*What is needed*.
Edit the records starting at "Clear cut list with trash icon" and ending at the end of the records by swapping "trash" for "bin", keeping all else the same. Leave the pictures out of your answer.

*Task input*.

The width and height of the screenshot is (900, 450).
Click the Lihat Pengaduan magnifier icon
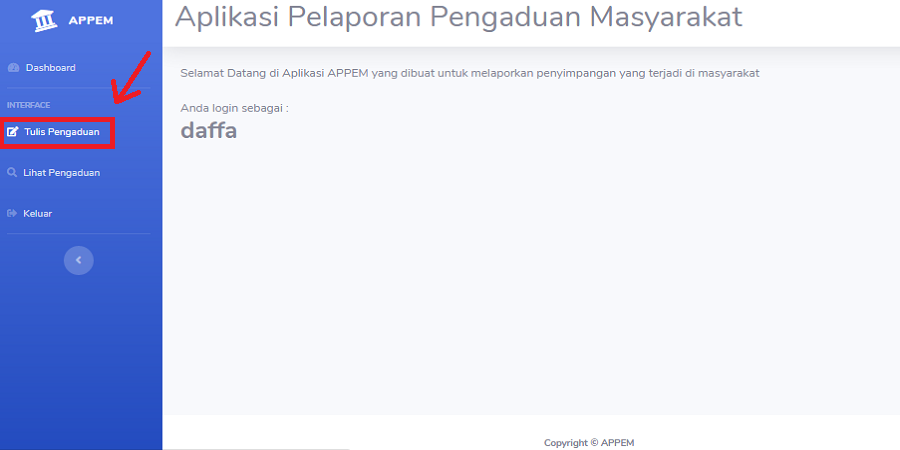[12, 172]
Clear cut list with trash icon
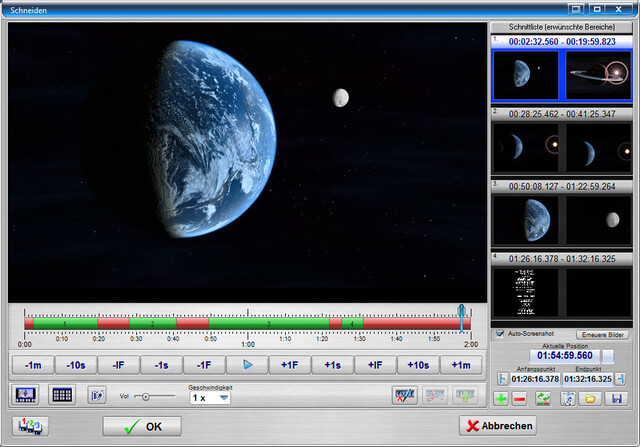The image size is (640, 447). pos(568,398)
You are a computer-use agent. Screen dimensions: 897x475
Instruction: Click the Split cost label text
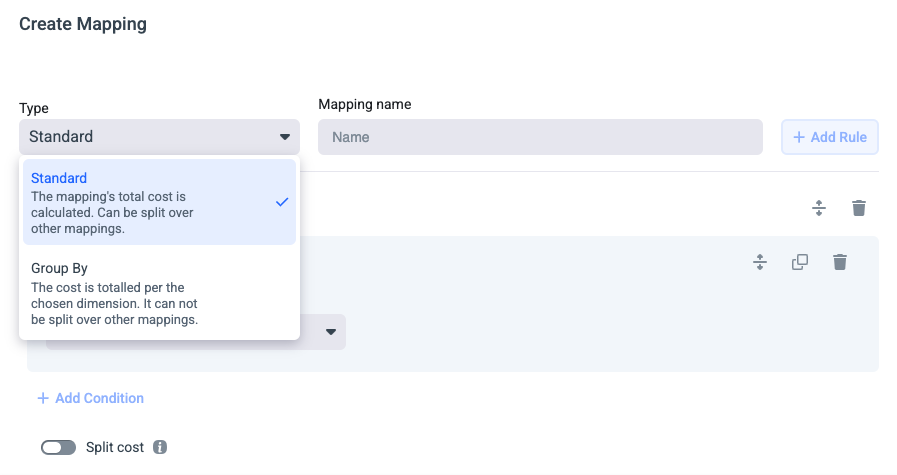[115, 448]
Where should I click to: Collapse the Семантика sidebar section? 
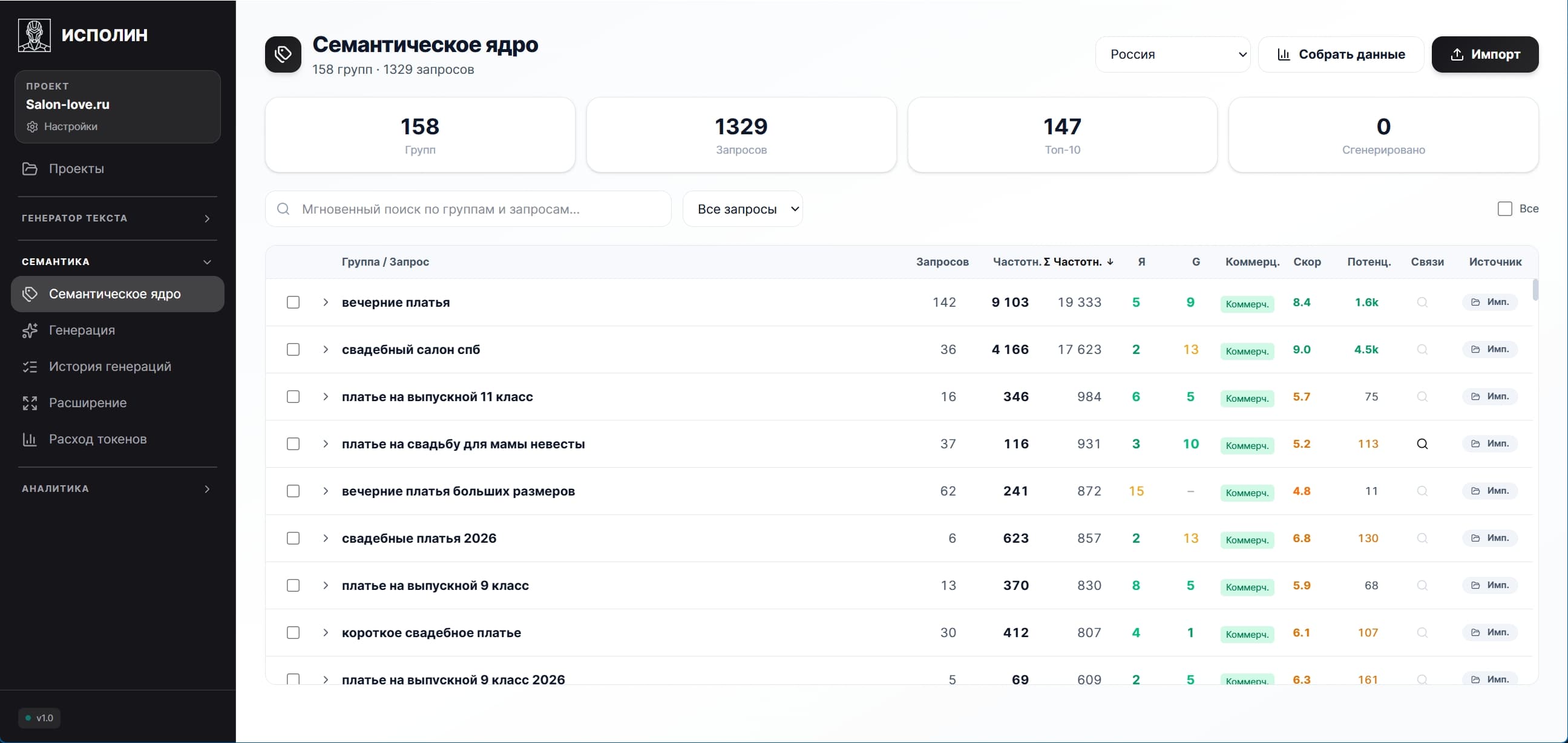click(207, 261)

*Solution*.
Clear cut list with bin icon
The image size is (640, 447). pos(568,398)
You are a computer-use agent. Screen dimensions: 897x475
Instruction: Click the Split cost label text
[115, 448]
Where should I click to: Collapse the Семантика sidebar section? 
click(207, 261)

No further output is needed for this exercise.